Preliminary Technical Report – Starlight Model Testing
Video comparation
During consistency tests involving granular detail (literally grains of sand), I used a video clip that starts with a visually complex scene. In the opening sequence, a highly detailed sandcastle is shown, filled with soft and intricate textures. The goal was to assess whether the model could retain and propagate these learned details from the first frame all the way to the last.
As a consistency benchmark, the first frame reveals all the sand details clearly, serving as the “ground truth” for the rest of the video. This allows us to measure how the model handles temporal consistency and fidelity over the full duration of the clip.
Initial File Setup
The original file was in VOB format, which Starlight cannot process. Therefore, it was converted to MP4 using a lossless remuxing process — preserving the exact characteristics of the original, just changing the container. The original resolution was 720x480.
Test 1 – Starlight | 100% VRAM | 720x480 → 1536x960 | ~0.4 FPS
In this first test, I ran the standard Starlight model at full VRAM usage with the minimum upscale setting — essentially doubling the resolution.
Results:
- The model demonstrated good memory and temporal consistency.
- Some inconsistencies were present, including slight flickering or small hallucinations in finer details.
- Nothing egregious, and in general, the model was able to reconstruct the image with significant fidelity.
- Fine textures — especially the sand details — were recovered with surprising quality.
Conclusion: While some minor issues appeared in delicate regions, the overall output quality is strong and visually impressive, especially for the level of detail recovered from the source.
Test 1.1 – Starlight Cloud
Next, I tested the same clip using the cloud-based version of Starlight.
Results:
- Temporal coherence between frames was even better than in the local version.
- The model handled fine environmental details well — especially in the sandcastle and surrounding textures.
- However, facial regions (particularly the main character’s face) suffered from deformation.
- Some new inconsistencies appeared in this version that weren’t present in local inference.
Conclusion: The cloud model excels in handling temporal smoothness but struggles with facial structure integrity. Facial distortions reduce realism, despite the technical strength in background processing.
Test 2 – Starlight Mini | 88% VRAM | 720x480 → 1536x960 | ~2 FPS
Here I tested the Starlight Mini model with slightly reduced VRAM allocation, while maintaining the same upscale configuration.
Results:
- Quality was nearly identical to the full VRAM version.
- Frame-to-frame consistency remained strong — no texture swaps or visual anomalies during panning or zoom-outs.
- The model achieved almost 2 FPS, a notable speed improvement.
- Some issues were noted during fast camera movement: incorrect texture prediction and misaligned details, possibly due to confusion in temporal lookahead.
Conclusion: This appears to be the optimal balance between performance and quality. Starlight Mini performs very well and is highly usable at this configuration — especially for workflows that require speed without sacrificing too much visual quality.
Test 3 – Starlight Mini | 80% VRAM | 720x480 → 2880x1920 | ~0.1 FPS
In this final test, I pushed the model to upscale significantly — a 4x resolution increase — with reduced VRAM allocation.
Results:
- Despite the extremely slow processing (~0.1 FPS), this test delivered the best overall quality.
- Temporal consistency was exceptional. No glitches, no texture switching — even during complex movement.

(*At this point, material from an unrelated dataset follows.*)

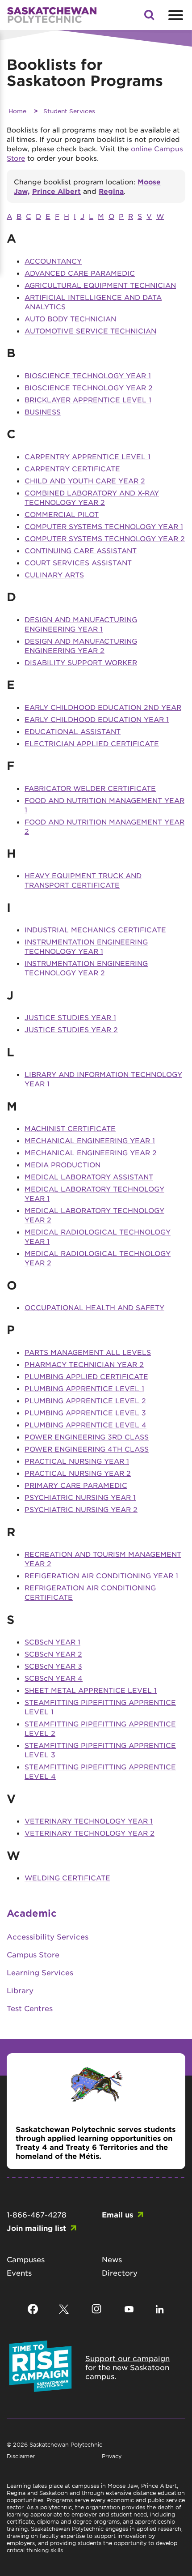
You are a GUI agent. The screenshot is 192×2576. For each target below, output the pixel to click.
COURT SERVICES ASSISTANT (78, 562)
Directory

- The model demonstrated a clear understanding of scene structure and detail prioritization.
- The only detectable issue was a fingernail slightly disappearing in a few frames, a microscopic detail in the grand scheme.
Conclusion: Starlight Mini, even at lower VRAM, shines when used with high-resolution upscaling. It performs better than the cloud model in consistency and fidelity, proving to be a robust solution for restoration tasks where processing time is not a limiting factor.
Final Notes
This round of testing strongly suggests that the Starlight model (particularly the Mini variant) is highly capable of preserving temporal consistency, recovering fine details, and handling low-resolution source material with precision.
- The cloud version still needs refinement in facial modeling under motion.
- The Mini version, at 88% VRAM and moderate upscale, seems to offer the best trade-off between speed and quality.
- The high-resolution Mini run demonstrates the full power of the architecture, with near-flawless consistency and preservation of texture across the entire scene.